Iaquinta has been at odds with the UFC for two years now, and the resultant layoff is the only thing that gives Sanchez a twinkle of hope in this fight. If Iaquinta returns in good form, however, he will be a nightmarish matchup for “The Nightmare.” Iaquinta is a boxer first and foremost and a good one, too. “Raging Al” does have a tendency to square up and hang out a little too long in punching range, but he takes small angles very well to negate some of the defensive liabilities created by these habits. The angles also allow Iaquinta to set up his own punches, which almost always fly in combinations. Iaquinta attacks the body with bad intentions and occasionally sets up chopping low kicks with his hands. Iaquinta will occasionally shoot for takedowns, though is more likely to fake a snatch single in order to keep his opponent guessing. Defensively, he stops 84 percent of the takedowns attempted on him. He has not been successfully taken down since his fight with Kevin Lee in 2014.
There is some cause for concern as far as Iaquinta’s submission defense is concerned. Though he is a capable technician on the ground, being trained by the venerable Matt Serra, Iaquinta seems to suffer from the same problem that used to plague Matt Brown. He grapples impatiently, knowing that his chances are best on the feet, and gives up bad positions. Mitch Clarke and Michael Chiesa, both dangerous submission grapplers, managed to submit Iaquinta with chokes. This represents Sanchez’s clearest path to victory. He will have a difficult time getting Iaquinta down, but grappling skill is the one aspect of Sanchez’s game that has not seriously eroded over time. Still, it has been many years since he last submitted an opponent, and he tends to spend more time charging forward on the feet than controlling opponents from half guard. Sanchez’s striking is as wooden as ever, and his chin will be a ripe target for Iaquinta’s fists. While Sanchez could once brag that he had never been knocked out, Lauzon put an end to that idea for good.
THE ODDS: Iaquinta (-400), Sanchez (+315)

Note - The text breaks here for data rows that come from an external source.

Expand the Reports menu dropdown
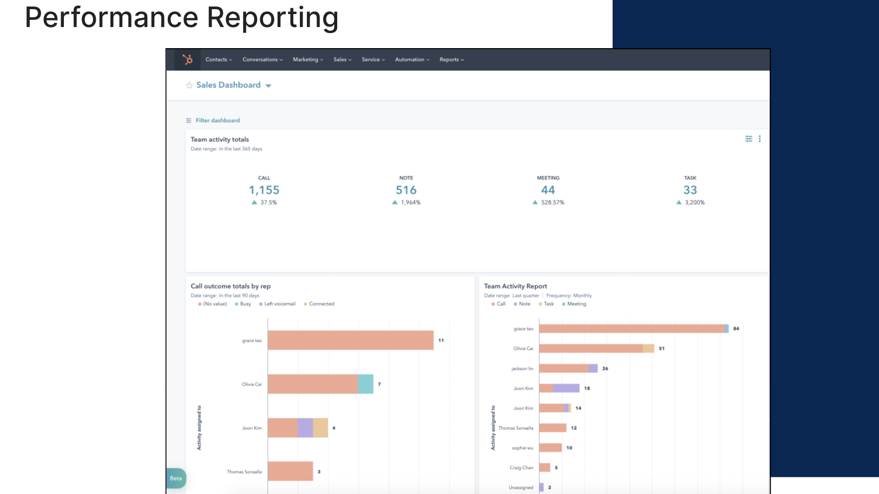The height and width of the screenshot is (494, 879). coord(451,60)
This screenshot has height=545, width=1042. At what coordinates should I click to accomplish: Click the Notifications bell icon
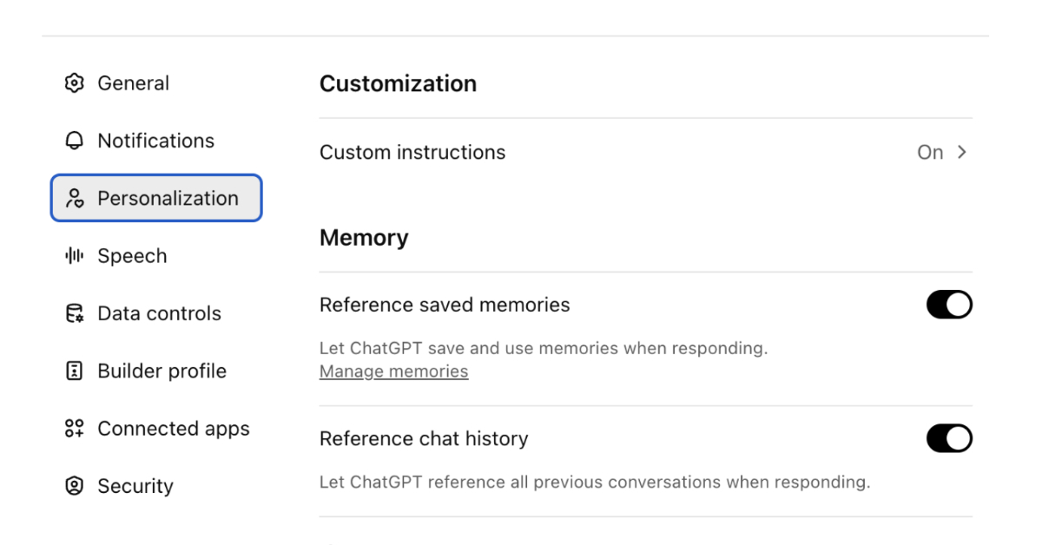click(x=75, y=141)
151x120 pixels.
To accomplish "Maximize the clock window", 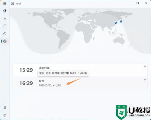I will 138,3.

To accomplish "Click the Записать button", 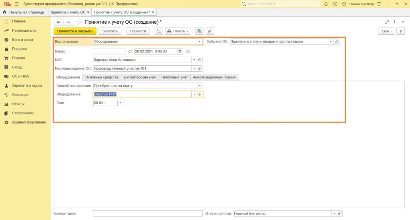I will [x=110, y=31].
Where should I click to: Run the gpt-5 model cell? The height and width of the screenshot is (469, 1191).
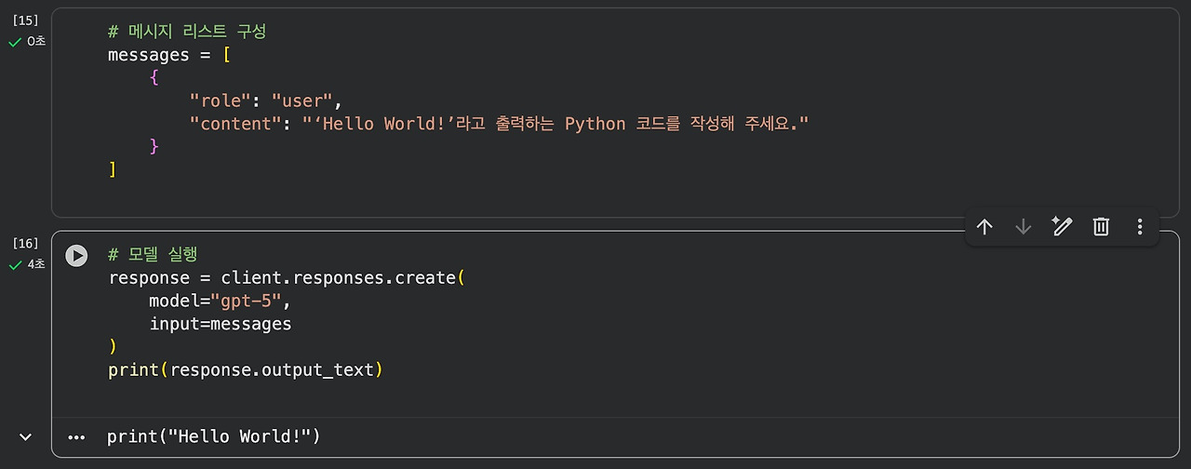(x=76, y=256)
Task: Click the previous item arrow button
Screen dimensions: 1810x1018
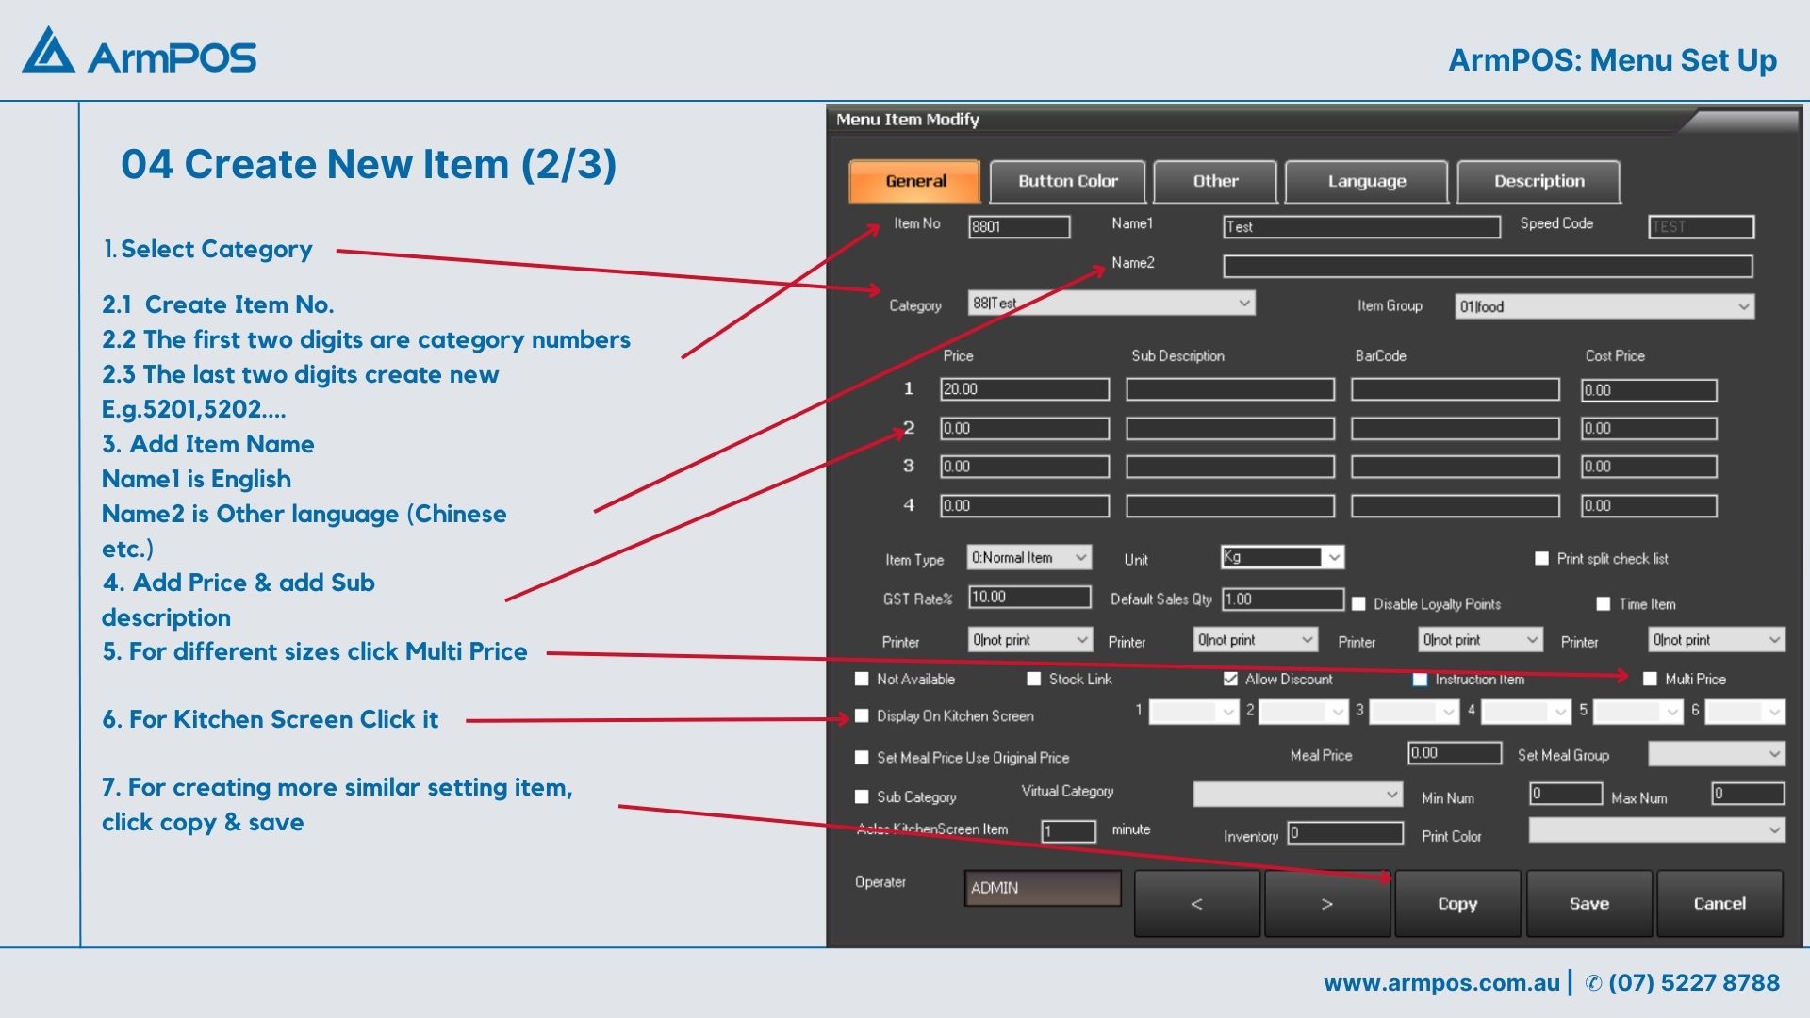Action: click(x=1196, y=903)
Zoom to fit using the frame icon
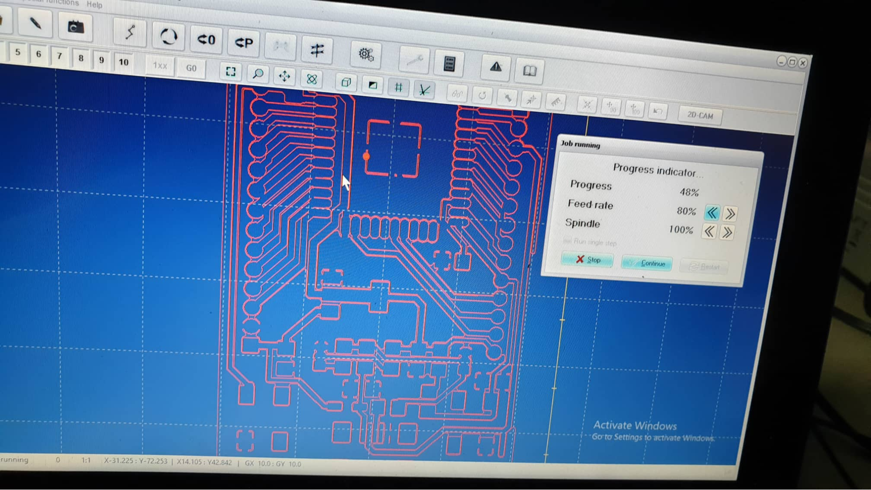This screenshot has height=490, width=871. point(230,72)
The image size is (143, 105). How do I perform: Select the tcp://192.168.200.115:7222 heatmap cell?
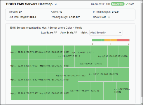(x=71, y=76)
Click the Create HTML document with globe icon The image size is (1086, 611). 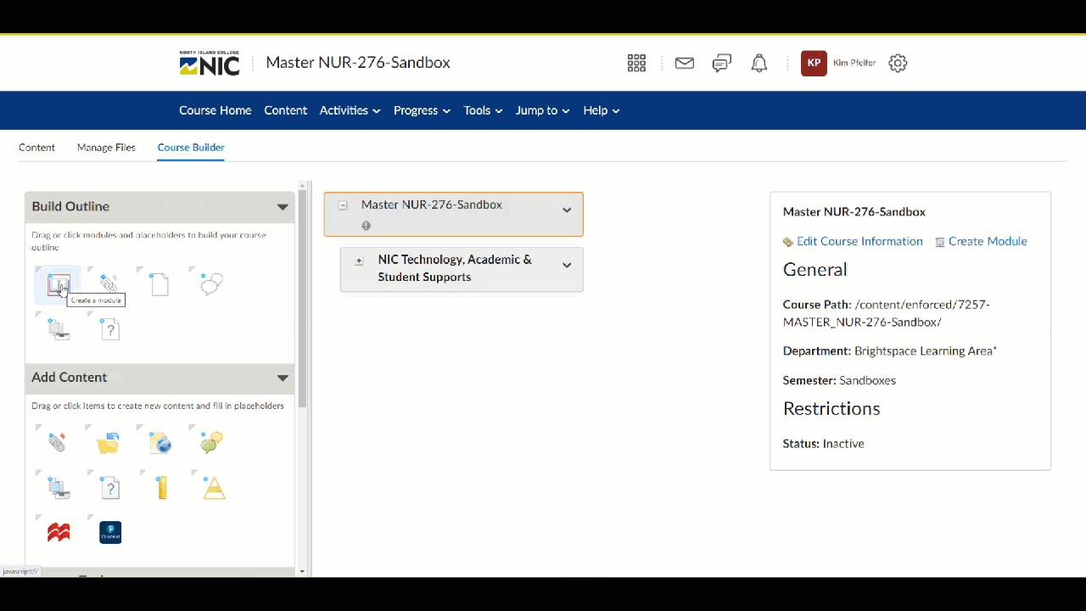pos(160,441)
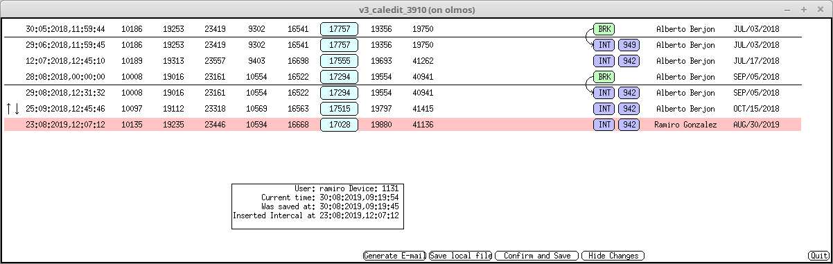Click the up arrow beside 25:09:2018 row
The height and width of the screenshot is (264, 833).
8,109
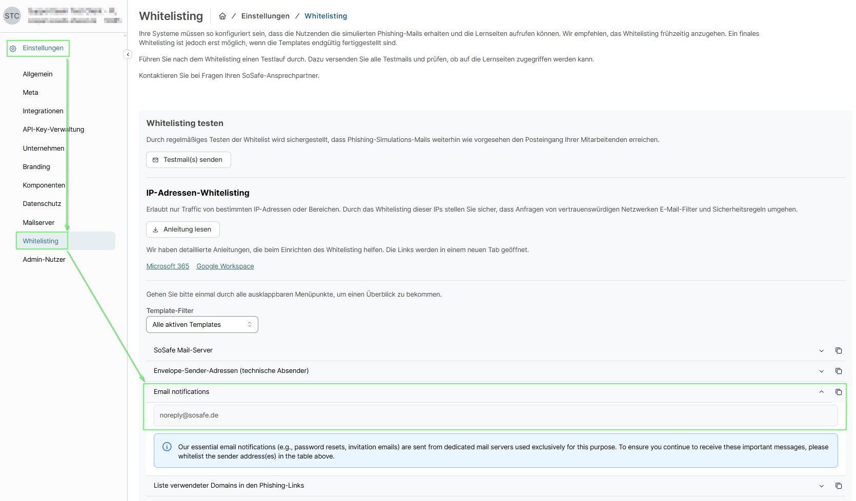Click the Einstellungen gear icon
The width and height of the screenshot is (856, 501).
tap(13, 48)
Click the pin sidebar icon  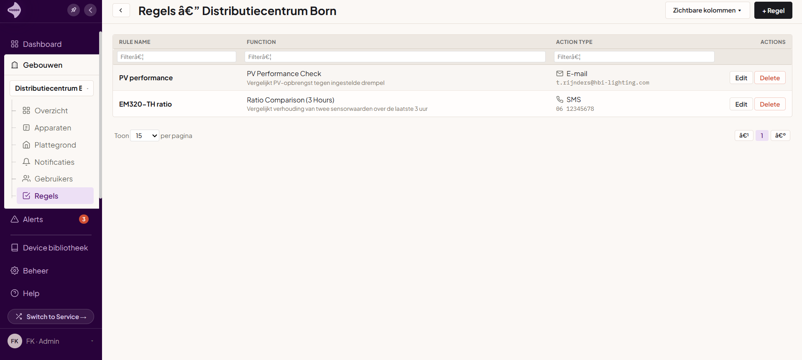pyautogui.click(x=74, y=10)
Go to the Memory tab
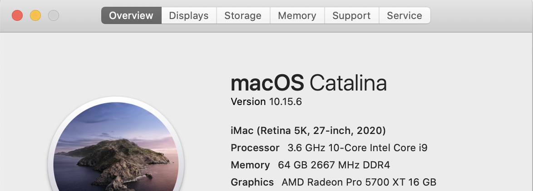The width and height of the screenshot is (533, 191). (297, 16)

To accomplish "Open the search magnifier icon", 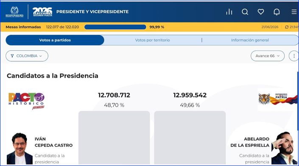I will pyautogui.click(x=245, y=12).

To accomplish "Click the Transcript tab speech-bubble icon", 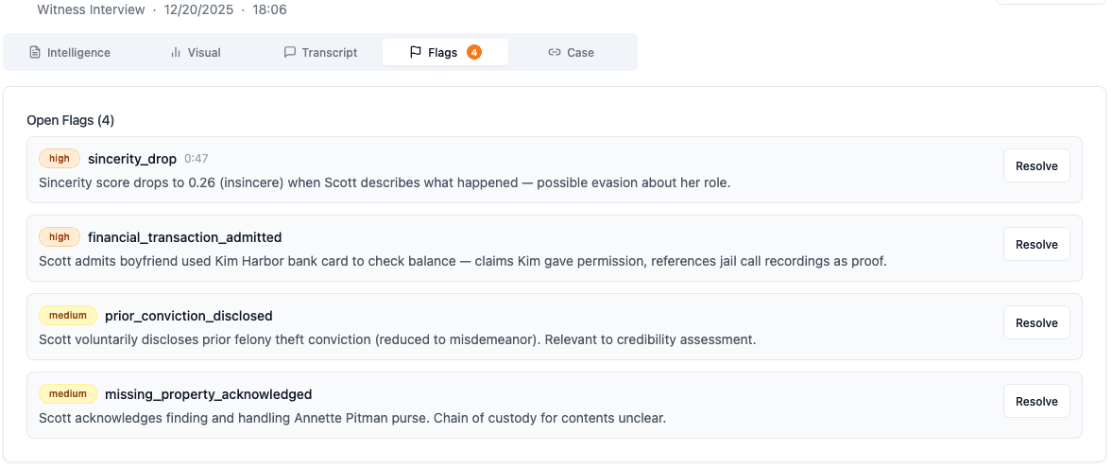I will pos(290,53).
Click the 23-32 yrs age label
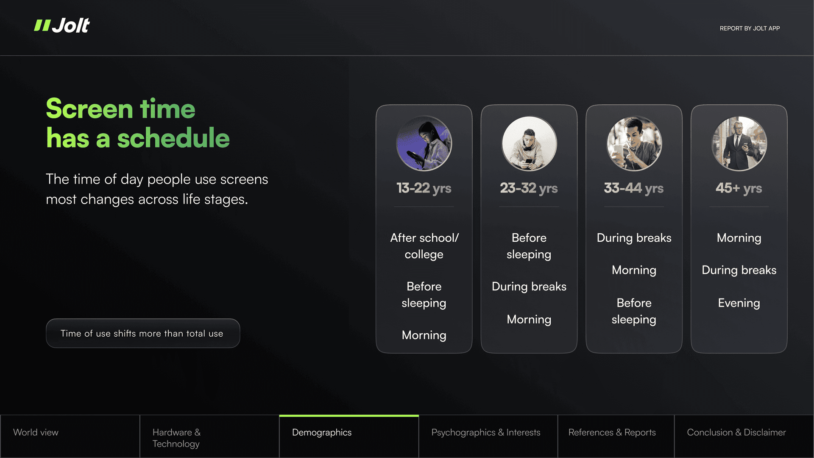The height and width of the screenshot is (458, 814). 529,188
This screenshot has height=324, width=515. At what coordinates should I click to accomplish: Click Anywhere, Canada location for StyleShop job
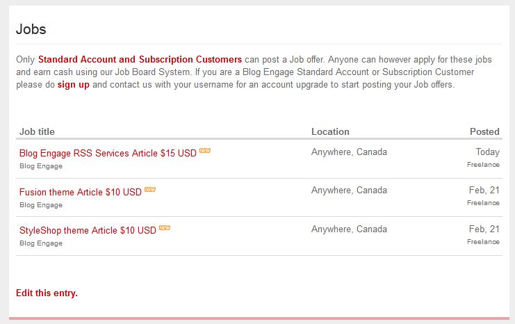pyautogui.click(x=349, y=229)
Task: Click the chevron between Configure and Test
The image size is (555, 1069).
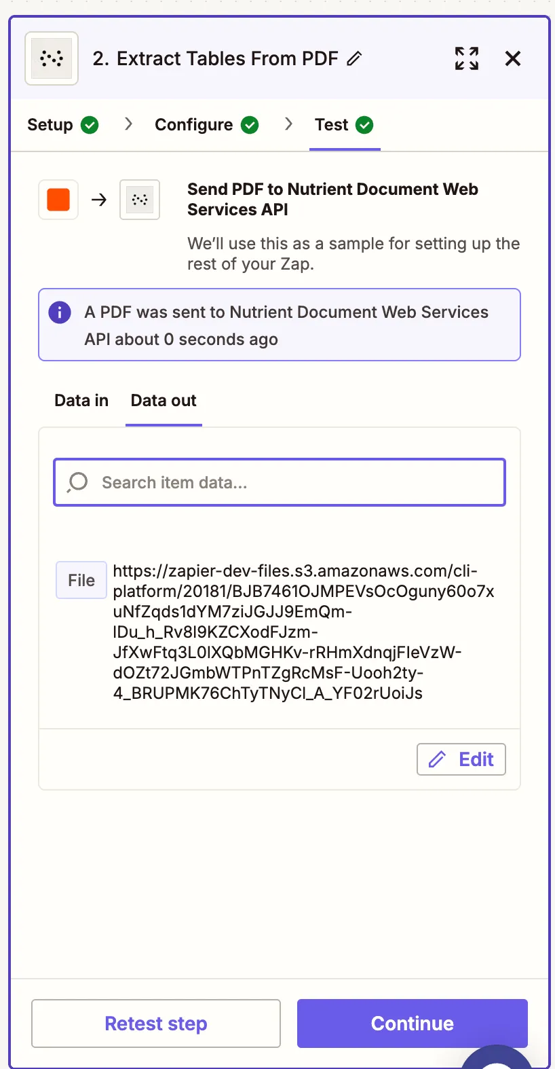Action: click(x=288, y=125)
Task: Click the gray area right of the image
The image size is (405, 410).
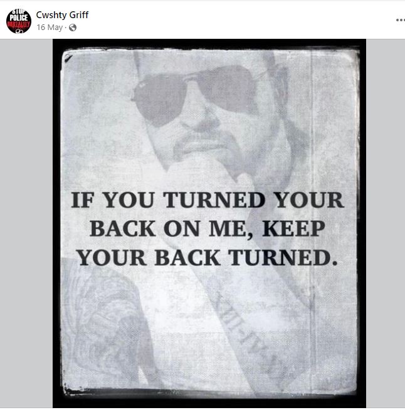Action: (x=386, y=223)
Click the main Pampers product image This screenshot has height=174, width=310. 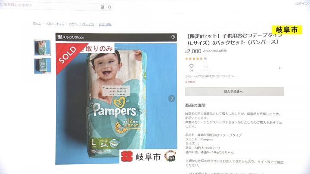pyautogui.click(x=116, y=104)
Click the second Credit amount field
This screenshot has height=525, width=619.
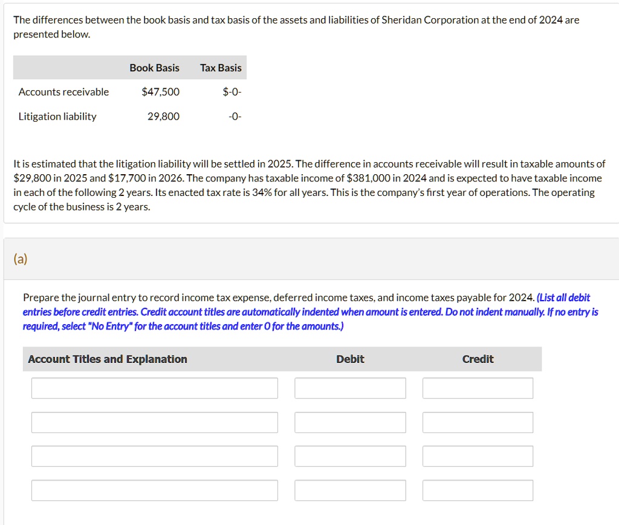tap(478, 422)
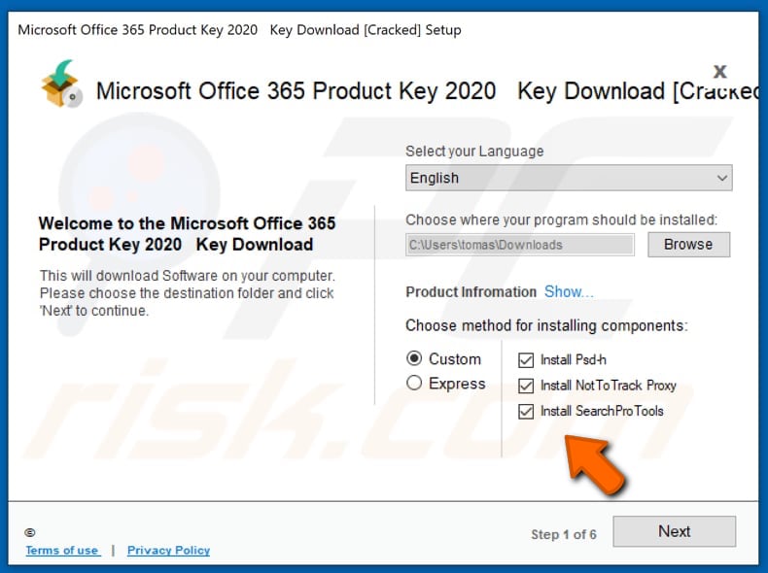Screen dimensions: 768x573
Task: Select the Custom installation method
Action: pos(415,358)
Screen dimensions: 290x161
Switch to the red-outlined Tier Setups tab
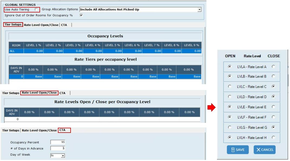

THE PICK: Sanchez has two paths to victory here. The first is to relentlessly pursue the takedown and control Iaquinta on the floor, hopefully setting up a submission. Given Iaquinta’s takedown defense, footwork and vicious counterpunching, this does not seem likely. The second will only come to fruition if Iaquinta’s layoff has affected his abilities. If Iaquinta slows down significantly in the latter half of the fight, Sanchez’s nonstop pace and reckless aggression could open a few doors for the ancient veteran. Even then, Iaquinta will not be easy to hurt on the feet, and he will still have opportunities to use his calculated counterpunches. Sanchez clearly still has it in him to surprise, but his methods are too obvious and his body too worn down to have any chance of catching a well-prepared Iaquinta off-guard. Iaquinta by second-round TKO is the pick.